England: Rent reduction to set back affordable housebuilding

George Osborne
George Osborne

The UK government’s commitment to 1 per cent annual rent reductions in the social rented sector will negatively affect affordable housebuilding, according to independent analysis.

A report by the Office for Budget Responsibility (OBR), an advisory non-departmental body set up by the government, says the UK government plans will “directly reduce social landlords’ rental income, and therefore their financing for, and returns to, investment in new housebuilding”.

Delivering the Budget Statement in the House of Commons yesterday, Chancellor of the Exchequer George Osborne said he was going to “end the ratchet of ever higher housing benefit chasing up ever higher rents in the social housing sector”.

He told the House: “These rents have increased by a staggering 20% since 2010.

“So rents paid in the social housing sector will not be frozen, but reduced by 1% a year for the next four years.

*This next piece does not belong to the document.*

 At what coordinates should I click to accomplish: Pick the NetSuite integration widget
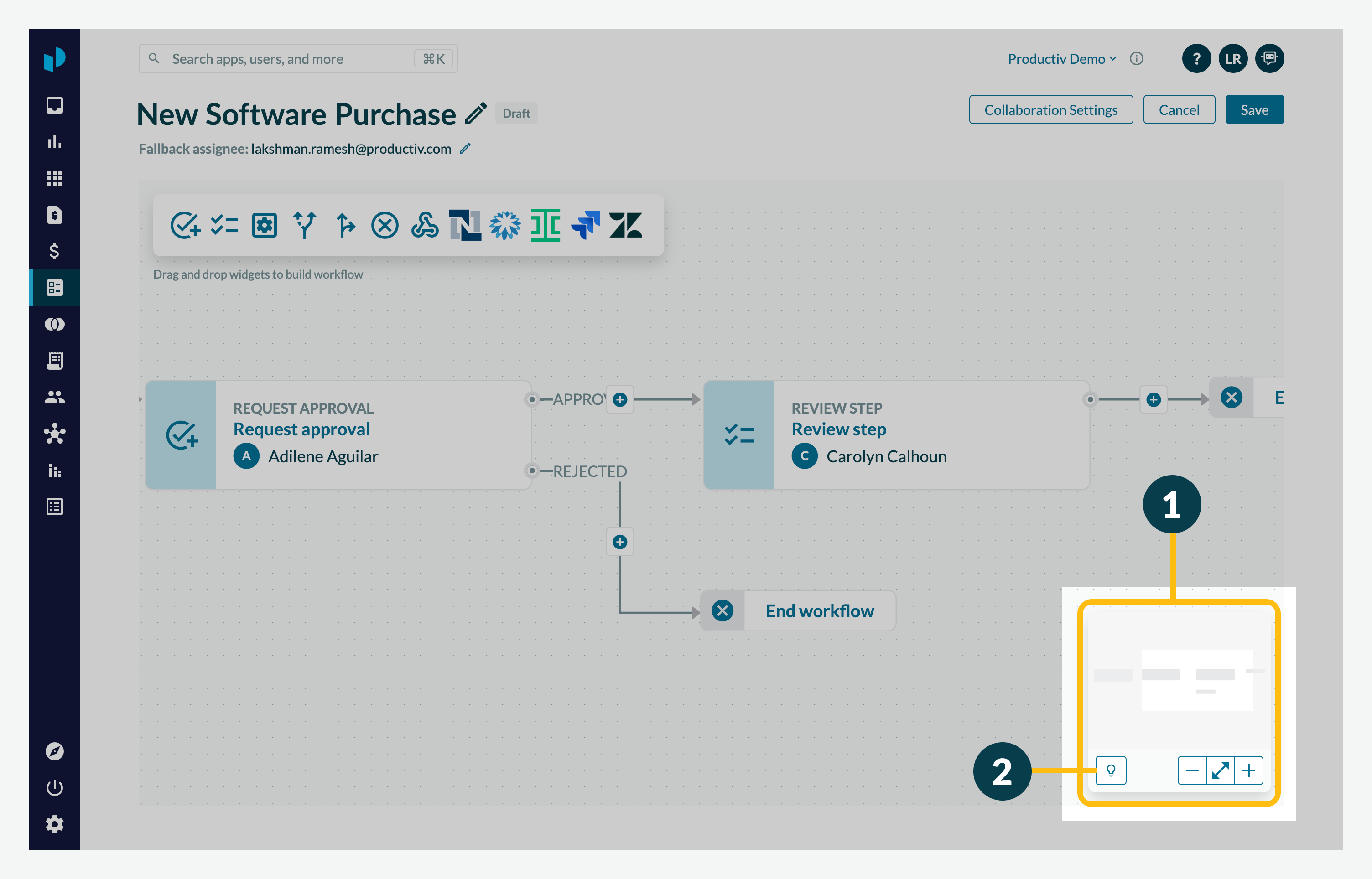(465, 225)
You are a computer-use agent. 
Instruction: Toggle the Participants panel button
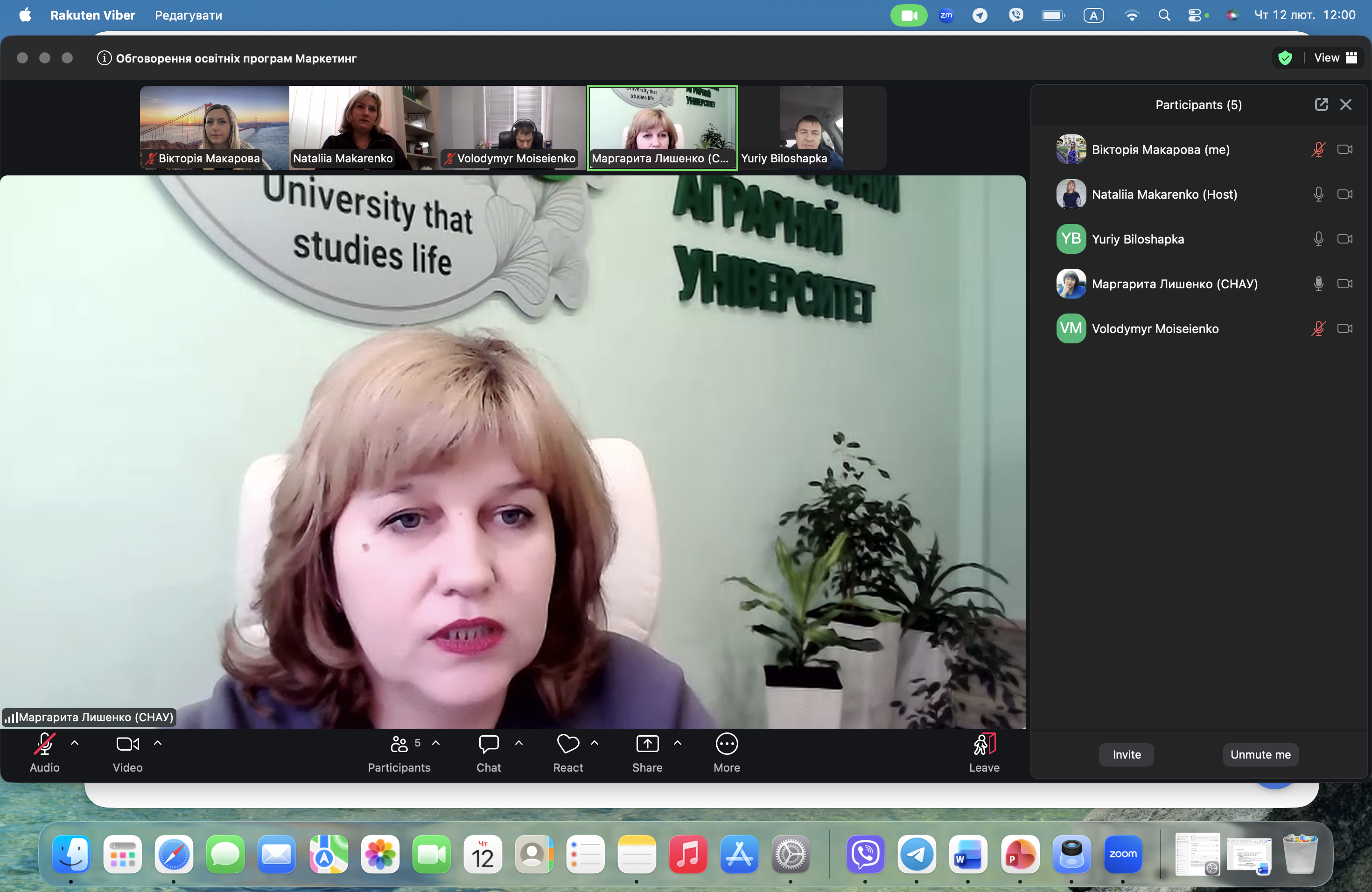point(399,744)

“This will be a welcome cut in rent for those tenants who pay it and I’m confident that Housing Associations and other landlords in the social sector will be able to play their part and deliver the efficiency savings needed.”

However, the OBR has reduced its forecast for residential investment in England in light of the announcement.

The Economic and fiscal outlook report for July 2015 states: “Over the forecast period, our assumptions suggest around 14,000 fewer ‘affordable homes’ will be built.”

David Orr, chief executive of the National Housing Federation, said: “The housing association sector will be faced with a £3.9bn hit as a result of this announcement.

“Housing associations are the most successful public-private partnerships in history and have created their business plans based on the current rental formula. A reduction in their rental income will damage their capacity and ability to keep building.

“At the very least it will prevent them from building 27,000 desperately needed homes, but that figure could be much higher. Housing associations want to work with the Government to meet its housing ambitions, but this policy will make it much harder for them to do so.”

It is not clear whether the move will have a significant impact on housing in Scotland.

Mary Taylor, chief executive of the Scottish Federation of Housing Associations (SFHA), said the devolution of housing meant there was “no means to apply a national rent reduction”, but that the SFHA would “await further detail regarding what this will mean for our colleagues in England”.